Blockbuster listings for Instacart-owner Maplebear (CART) today and Arm Holdings (ARM) last week may suggest that the sluggish initial public offering (IPO) market may be turning. However, there may be reason to temper that optimism a little.
The global IPO market has struggled amid rising interest rates and market uncertainty, while proceeds and returns have substantially lagged their pre-pandemic averages, according to a Goldman Sachs report.
- Rising borrowing costs have quashed demand for U.S. IPOs, which haven't exceeded 25 for a single quarter over the past six.
- Companies that have gone public since the pandemic have broadly underperformed the broader market, lagging the Russell 3000 by 48 percentage points over a 12-month period.
- With interest rates expected to remain high for the foreseeable future, we could expect a sluggish IPO market in the months ahead.
Economic Conditions Weighed On Lackluster IPOs
The global IPO market has struggled since central banks around the world started raising interest rates last year in an effort to tame the highest inflation in decades. Higher borrowing costs and tighter financial conditions led to a slowdown in corporate lending and more cautious investors. The S&P 500 fell into a bear market last year, while IPOs slowed to a trickle after the record-breaking activity of the first two years of the pandemic.
The number of U.S. IPOs hasn't exceeded 25 for a single quarter over the past six, dating back to the start of last year. This contrasts with 84 IPOs in the fourth quarter of 2021, and a stunning 118 in the second quarter that year, according to KPMG. In the first half of this year, 63 companies went public, compared to 416 through all of 2021.
Companies that have gone public have raised just a fraction of the proceeds from two years ago. Proceeds for the latest quarter ended June totaled $6.6 billion, above a trough of $1.2 billion in the fourth quarter last year, but well below a peak of $40.7 billion in the second quarter of 2021.

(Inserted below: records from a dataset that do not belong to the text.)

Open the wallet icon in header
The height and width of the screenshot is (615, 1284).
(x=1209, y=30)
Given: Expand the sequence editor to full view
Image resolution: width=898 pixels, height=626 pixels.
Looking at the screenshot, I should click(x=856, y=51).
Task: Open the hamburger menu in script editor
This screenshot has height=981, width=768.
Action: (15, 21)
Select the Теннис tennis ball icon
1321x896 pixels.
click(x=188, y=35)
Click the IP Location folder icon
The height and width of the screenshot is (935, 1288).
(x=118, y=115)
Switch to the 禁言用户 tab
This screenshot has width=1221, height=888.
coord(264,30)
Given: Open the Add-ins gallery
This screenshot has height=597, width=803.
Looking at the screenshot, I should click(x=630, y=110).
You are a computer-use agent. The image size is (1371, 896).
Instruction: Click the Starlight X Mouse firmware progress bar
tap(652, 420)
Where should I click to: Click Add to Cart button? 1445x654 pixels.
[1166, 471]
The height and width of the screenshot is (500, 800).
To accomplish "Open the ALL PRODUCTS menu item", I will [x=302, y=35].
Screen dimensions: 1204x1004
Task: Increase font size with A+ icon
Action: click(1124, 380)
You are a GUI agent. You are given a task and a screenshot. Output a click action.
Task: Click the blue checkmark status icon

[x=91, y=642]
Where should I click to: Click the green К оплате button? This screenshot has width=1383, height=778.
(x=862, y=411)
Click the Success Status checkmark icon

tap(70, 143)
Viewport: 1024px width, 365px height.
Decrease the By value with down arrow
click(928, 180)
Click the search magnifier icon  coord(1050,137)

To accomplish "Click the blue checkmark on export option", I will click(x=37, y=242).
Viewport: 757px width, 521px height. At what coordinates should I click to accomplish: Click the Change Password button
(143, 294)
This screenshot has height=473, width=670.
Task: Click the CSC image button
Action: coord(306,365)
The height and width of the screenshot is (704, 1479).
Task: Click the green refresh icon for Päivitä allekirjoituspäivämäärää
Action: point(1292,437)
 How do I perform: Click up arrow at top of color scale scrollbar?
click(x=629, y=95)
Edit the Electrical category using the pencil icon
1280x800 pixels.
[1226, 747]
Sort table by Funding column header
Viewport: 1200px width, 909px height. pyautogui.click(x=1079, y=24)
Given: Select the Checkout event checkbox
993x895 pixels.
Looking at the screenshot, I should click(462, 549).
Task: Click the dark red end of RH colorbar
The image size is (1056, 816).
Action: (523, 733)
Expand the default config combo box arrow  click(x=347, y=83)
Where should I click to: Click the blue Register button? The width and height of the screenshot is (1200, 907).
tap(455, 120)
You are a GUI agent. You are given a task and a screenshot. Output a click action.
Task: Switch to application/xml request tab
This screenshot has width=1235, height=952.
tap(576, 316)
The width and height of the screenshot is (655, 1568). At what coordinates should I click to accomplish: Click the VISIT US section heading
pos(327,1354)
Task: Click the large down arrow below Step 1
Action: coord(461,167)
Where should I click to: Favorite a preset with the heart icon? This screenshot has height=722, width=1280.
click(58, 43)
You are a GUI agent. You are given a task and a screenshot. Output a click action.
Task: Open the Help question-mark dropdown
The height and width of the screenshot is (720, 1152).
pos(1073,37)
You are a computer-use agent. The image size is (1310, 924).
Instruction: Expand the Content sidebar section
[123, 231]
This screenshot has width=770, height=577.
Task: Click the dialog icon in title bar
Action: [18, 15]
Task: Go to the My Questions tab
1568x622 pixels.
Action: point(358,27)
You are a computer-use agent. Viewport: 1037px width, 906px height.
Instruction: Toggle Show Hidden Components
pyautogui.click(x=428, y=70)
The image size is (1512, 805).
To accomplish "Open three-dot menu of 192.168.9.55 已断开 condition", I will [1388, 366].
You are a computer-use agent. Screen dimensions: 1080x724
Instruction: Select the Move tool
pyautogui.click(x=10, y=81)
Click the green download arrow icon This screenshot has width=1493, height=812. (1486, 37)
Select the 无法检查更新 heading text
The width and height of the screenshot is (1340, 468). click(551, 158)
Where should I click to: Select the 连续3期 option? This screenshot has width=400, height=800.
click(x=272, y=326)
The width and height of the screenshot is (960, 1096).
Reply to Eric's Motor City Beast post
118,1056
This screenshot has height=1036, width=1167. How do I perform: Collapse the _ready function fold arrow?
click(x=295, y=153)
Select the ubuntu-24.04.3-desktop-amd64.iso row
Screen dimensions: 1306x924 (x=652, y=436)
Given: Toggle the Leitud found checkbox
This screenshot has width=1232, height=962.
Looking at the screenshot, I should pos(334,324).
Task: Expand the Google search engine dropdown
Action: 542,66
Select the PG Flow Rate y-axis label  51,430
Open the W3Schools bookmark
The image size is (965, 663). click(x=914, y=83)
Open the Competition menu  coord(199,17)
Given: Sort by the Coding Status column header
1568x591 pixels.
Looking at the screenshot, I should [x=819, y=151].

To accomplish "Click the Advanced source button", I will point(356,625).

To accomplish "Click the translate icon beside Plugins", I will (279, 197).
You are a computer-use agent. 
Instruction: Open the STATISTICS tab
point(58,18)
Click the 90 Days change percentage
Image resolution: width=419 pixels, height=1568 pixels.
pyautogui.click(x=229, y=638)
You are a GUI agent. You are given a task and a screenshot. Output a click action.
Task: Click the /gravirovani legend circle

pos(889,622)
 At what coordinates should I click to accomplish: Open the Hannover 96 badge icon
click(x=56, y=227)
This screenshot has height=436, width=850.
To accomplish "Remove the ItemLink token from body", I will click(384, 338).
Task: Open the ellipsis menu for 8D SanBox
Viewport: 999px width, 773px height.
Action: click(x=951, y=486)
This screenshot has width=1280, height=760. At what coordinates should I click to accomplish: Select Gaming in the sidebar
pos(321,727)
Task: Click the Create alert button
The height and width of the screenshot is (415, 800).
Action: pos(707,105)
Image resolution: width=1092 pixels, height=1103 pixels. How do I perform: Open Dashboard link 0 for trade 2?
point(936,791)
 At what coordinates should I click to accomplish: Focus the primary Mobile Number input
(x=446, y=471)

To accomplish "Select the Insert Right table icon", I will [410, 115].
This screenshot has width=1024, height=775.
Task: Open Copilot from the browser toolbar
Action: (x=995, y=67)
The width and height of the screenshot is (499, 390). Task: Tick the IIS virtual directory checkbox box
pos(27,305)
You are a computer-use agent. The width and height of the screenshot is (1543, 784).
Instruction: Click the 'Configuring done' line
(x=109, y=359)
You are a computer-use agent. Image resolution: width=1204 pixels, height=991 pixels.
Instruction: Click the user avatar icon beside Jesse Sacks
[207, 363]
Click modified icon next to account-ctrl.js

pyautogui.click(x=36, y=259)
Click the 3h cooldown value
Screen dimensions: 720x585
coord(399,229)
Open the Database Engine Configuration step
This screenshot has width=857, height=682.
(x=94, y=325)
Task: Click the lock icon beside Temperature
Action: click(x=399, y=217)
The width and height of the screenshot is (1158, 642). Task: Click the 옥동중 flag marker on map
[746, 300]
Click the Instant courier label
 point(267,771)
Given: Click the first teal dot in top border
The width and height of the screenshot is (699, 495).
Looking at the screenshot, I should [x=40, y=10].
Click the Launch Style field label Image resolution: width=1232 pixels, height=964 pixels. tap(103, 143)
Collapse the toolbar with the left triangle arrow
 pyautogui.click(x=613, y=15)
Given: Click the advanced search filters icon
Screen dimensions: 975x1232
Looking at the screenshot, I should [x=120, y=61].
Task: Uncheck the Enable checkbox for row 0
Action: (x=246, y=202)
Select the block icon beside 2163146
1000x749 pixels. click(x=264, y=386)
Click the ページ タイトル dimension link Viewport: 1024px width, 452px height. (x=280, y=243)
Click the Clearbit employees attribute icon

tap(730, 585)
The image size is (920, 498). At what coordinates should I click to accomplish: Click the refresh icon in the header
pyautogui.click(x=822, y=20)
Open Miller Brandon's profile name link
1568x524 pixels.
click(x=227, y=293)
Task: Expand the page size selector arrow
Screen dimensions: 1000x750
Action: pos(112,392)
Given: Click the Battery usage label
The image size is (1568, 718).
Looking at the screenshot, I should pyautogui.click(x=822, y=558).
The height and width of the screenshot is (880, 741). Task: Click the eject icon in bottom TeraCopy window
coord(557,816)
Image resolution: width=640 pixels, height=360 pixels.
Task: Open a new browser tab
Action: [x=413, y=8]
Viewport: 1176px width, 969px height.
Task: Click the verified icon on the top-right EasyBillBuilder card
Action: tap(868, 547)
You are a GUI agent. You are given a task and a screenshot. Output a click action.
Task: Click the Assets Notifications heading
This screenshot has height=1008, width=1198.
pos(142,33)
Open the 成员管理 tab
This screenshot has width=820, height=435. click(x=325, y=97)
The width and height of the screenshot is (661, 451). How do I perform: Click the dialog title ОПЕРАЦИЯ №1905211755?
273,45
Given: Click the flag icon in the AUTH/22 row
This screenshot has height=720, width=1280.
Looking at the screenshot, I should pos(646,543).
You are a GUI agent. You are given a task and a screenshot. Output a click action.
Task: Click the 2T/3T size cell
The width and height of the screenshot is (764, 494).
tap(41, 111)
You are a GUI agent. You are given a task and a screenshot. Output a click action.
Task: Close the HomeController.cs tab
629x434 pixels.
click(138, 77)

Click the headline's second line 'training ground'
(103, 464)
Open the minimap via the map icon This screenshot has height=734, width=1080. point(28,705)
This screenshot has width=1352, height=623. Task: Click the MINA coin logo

Blockbuster Listings For Instacart and Arm, But Economic Challenges Remain
Shares of grocery-delivery firm Instacart jumped more than 40% at $42 per share in their Nasdaq debut, after the company set its IPO price at the top of its range at $30 per share. Last week, American depositary shares (ADSs) of Arm, a U.K.-based chip design company, had skyrocketed almost 25% and were worth nearly $63 by the end of trading after setting its IPO price at $51 per share. Arm's was the biggest U.S. IPO since 2021.
With interest rates projected to rise or remain high for the foreseeable future, there is no guarantee that the IPO market won't revert to its sluggish ways in the months ahead.
IPOs Buoyed By Large Investors, Should Retail Investors Avoid Them?
Not only have there been fewer IPOs, but companies that have gone public since the pandemic have largely underperformed the broader market. According to Goldman Sachs analysts, the median IPO in 2020-2021 lagged the Russell 3000—an index that comprises roughly 98% of the U.S. equity market—by 48 percentage points within 12 months after going public. Just 18% of IPOs have managed to outperform the broader market over this period.
It's important to note that it is extremely difficult for retail investors to score shares in IPOs. A majority of the shares tend to get allocated to institutional or high-net-worth investors. Retail investors are often only able to get their hands on shares after they begin trading on exchanges.
If there is a lot of hype surrounding the company, an IPO can quickly get oversubscribed as even the largest investors clamor to get a piece of the company.
For example, Japanese conglomerate SoftBank, which has privately owned Arm since 2016, still has a 90.6% ownership stake in the company, meaning less than 10% of shares were available through the IPO. Some of Arm's biggest clients include big tech companies like Apple (AAPL), Amazon (AMZN), and Nvidia (NVDA), which rely heavily on Arm's chip designs to manufacture millions of semiconductors each year, and had expressed interest in purchasing up to $735 million of the company's stock collectively.
Similarly, institutional investors such as Norges Bank, private equity companies including TCV and Sequoia Capital, and hedge funds such as D1 Capital Partners and Valiant Capital Management all sought to purchase up to $400 million worth of shares in Instacart.